Суть же московского самодержавия определить иначе, нежели произвол, затруднительно. Государева воля, «самочинное личное властвование» (А. Е. Пресняков) здесь – единственный источник власти и закона. Она не связана никакими писаными нормами и даже если сама на себя какие-то обязательства накладывает, то затем легко их сбрасывает, буде в том нужда. Имперский посол в «Московии» барон Сигизмунд Герберштейн так характеризовал стиль правления Василия III: «Властью, которую он имеет над своими подданными, он далеко превосходит всех монархов целого мира… Всех одинаково гнетет он жестоким рабством… Свою власть он применяет к духовным, так же как и мирянам, распоряжаясь беспрепятственно по своей воле жизнью и имуществом каждого из советников, которые есть у него…» «Правление у них [русских] чисто тираническое: все его действия клонятся к пользе и выгодам одного царя и, сверх того, самым явным и варварским образом», – пишет о времени Федора Ивановича английский посланник Джильс Флетчер. Могут возразить, что иностранцы-русофобы просто-напросто клевещут на наше Отечество, но факты их выводы скорее подтверждают. Не будем вспоминать опричнину – экстрим есть экстрим. Приведем лучше в пример будничную управленческую технологию московского правительства начиная с Ивана III – насильственные многотысячные переселения своих подданных с места на место, «перебор людишек». Ничего подобного тогдашняя Европа не знала.

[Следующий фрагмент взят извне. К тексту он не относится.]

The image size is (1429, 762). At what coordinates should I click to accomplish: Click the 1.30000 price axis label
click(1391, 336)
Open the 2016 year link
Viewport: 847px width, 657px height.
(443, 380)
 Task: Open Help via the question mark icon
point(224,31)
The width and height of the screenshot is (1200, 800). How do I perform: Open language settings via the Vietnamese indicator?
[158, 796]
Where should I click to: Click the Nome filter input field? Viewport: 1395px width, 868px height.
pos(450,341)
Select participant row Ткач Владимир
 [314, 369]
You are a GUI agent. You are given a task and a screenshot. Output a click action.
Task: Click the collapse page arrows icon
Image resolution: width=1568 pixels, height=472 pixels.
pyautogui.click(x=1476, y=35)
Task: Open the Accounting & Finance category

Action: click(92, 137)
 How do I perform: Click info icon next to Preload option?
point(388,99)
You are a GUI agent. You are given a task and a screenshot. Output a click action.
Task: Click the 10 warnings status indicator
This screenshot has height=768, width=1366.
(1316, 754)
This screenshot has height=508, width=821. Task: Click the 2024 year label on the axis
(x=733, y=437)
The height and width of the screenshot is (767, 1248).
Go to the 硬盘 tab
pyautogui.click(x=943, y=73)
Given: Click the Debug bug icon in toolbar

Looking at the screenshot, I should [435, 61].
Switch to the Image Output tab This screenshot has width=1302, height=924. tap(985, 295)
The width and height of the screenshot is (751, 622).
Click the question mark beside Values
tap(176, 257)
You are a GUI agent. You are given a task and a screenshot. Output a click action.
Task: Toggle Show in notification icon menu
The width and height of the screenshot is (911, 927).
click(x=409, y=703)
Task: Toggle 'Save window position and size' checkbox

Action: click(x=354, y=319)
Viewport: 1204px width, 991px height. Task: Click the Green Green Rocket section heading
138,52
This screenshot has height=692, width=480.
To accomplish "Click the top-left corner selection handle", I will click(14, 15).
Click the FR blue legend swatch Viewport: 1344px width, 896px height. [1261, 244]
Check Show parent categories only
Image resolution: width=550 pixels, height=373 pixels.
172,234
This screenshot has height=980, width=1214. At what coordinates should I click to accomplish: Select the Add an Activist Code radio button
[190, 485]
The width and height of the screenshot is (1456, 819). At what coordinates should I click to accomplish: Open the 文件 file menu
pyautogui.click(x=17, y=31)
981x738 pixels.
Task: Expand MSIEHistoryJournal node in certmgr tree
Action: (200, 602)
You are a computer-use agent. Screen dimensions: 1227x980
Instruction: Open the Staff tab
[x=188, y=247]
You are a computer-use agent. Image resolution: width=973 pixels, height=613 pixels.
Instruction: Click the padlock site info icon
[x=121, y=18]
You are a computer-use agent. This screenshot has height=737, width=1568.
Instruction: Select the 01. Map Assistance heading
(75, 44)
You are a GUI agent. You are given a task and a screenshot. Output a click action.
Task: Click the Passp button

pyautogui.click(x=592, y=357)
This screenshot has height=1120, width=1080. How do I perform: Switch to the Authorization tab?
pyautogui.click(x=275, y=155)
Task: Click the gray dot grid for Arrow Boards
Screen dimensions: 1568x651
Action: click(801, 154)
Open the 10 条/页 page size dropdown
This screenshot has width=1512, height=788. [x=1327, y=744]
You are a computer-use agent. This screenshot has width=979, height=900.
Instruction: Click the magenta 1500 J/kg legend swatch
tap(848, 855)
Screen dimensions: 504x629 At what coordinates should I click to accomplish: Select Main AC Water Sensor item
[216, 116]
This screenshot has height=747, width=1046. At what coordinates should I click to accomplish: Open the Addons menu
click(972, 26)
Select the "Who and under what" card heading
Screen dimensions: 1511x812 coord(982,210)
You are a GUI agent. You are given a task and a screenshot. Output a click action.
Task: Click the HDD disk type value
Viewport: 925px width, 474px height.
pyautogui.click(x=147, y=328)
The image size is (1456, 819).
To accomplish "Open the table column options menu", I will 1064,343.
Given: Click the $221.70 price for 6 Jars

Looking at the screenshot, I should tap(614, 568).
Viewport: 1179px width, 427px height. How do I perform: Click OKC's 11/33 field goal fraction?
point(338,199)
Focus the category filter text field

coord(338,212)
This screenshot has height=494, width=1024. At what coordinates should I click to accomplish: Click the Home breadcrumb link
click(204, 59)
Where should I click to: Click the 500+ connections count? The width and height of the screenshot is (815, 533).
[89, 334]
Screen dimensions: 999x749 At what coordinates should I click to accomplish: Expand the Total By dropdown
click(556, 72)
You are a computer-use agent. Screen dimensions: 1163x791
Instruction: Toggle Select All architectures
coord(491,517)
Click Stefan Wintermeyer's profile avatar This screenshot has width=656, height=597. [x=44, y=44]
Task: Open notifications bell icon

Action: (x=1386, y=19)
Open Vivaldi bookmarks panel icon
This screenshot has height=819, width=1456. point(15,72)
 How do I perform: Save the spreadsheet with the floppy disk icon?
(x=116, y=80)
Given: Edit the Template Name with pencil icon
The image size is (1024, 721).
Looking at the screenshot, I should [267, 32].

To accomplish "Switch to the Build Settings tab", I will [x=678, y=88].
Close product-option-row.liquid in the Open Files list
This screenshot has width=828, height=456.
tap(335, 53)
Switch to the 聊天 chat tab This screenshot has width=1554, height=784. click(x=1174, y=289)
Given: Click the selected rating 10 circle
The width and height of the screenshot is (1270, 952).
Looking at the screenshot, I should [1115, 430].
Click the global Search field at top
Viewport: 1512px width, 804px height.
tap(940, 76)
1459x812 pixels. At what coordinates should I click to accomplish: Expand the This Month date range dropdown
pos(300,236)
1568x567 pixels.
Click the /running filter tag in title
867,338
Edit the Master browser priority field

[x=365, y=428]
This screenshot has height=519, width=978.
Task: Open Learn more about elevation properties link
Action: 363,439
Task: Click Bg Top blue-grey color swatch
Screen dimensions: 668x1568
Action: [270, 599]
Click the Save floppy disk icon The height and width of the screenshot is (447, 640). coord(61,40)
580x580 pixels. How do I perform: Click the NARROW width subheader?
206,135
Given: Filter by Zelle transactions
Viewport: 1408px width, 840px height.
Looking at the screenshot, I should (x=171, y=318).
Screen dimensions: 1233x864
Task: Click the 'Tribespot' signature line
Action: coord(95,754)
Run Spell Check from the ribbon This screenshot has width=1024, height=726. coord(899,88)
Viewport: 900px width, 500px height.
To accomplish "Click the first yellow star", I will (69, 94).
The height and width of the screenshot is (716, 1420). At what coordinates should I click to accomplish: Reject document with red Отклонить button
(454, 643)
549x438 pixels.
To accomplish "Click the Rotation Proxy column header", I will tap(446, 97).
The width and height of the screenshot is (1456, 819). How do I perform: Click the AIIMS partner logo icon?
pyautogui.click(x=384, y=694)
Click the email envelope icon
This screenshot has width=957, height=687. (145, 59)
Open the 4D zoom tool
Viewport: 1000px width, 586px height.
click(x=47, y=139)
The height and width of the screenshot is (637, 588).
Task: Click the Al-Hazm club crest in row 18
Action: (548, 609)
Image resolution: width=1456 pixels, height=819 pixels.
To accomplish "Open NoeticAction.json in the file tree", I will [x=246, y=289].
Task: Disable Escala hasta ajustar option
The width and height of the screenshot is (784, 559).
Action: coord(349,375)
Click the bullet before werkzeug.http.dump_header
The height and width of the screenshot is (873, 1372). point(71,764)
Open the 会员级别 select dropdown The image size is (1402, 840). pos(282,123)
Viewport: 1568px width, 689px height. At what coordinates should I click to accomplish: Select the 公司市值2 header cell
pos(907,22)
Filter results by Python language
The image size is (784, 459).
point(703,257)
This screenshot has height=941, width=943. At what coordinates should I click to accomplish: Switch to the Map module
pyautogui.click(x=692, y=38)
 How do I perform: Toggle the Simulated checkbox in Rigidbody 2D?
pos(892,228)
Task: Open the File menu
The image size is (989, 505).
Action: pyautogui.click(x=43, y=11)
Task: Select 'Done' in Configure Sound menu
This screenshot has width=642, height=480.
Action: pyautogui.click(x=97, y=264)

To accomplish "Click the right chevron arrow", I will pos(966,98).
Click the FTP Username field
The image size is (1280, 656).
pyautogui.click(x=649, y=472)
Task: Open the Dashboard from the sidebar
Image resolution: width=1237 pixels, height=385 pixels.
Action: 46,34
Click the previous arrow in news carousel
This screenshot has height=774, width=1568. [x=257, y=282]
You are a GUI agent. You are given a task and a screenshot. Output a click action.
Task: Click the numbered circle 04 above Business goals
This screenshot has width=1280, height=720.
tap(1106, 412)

Иван III, присоединяя Новгород, в январе 1478 г., дал ему жалованную грамоту о соблюдении ряда новгородских вольностей, где в первую очередь обещал не выводить новгородцев в другие земли и не покушаться на их собственность. Но менее чем через десять лет великий князь свое обещание нарушил. В 1487 г. из Новгорода было выведено более семи тысяч «житьих людей» (слой новгородской элиты между боярами и средними купцами). В 1489 г. произошел новый вывод – на сей раз более тысячи бояр, «житьих людей» и «гостей» (верхушка купечества). С учетом того, что население Новгорода вряд ли превышало 30 тыс., это огромная цифра, почти треть жителей. Вотчинное землевладение новгородских бояр было ликвидировано.

В 1489 г. та же участь постигла Вятку: «воиводы великаго князя Вятку всю розвели», – сообщает летописец. Еще в 1463 г. «простились со всеми своими отчинами на век» ярославские князья и «подавали их великому князю… а князь велики против их отчины подавал им волости и сел»; в Ярославле стал хозяйничать московский наместник, который «у кого село добро, ин отнял, а у кого деревня добра, ин отнял да отписал на великого князя ю…».

Василий III верно следовал по стопам отца. Из Пскова в 1510 г. он вывел 300 семей, то есть более тысячи человек. Из Смоленска, которому, как и Новгороду, была дана жалованная грамота с гарантией «розводу… никак не учинити», зимой 1514/15 г. вывели большую группу бояр, а через десять лет – немалое количество купцов. Практиковались переселения и в других западнорусских землях (Вязьма, Торопец), вяземским «князем и панам», кстати, тоже обещали «вывода» не делать. На место прежних землевладельцев и купцов всюду пришли служилые и торговые люди из московских городов.

После этого беспредела стоит ли удивляться слабости института частной собственности на Руси? «Такое из ряду вон выдающееся вмешательство правительства в частную собственность, продолжающееся целые века, должно было значительно подорвать свойственную всякому собственнику мысль о неприкосновенности его владений» (В. И. Сергеевич).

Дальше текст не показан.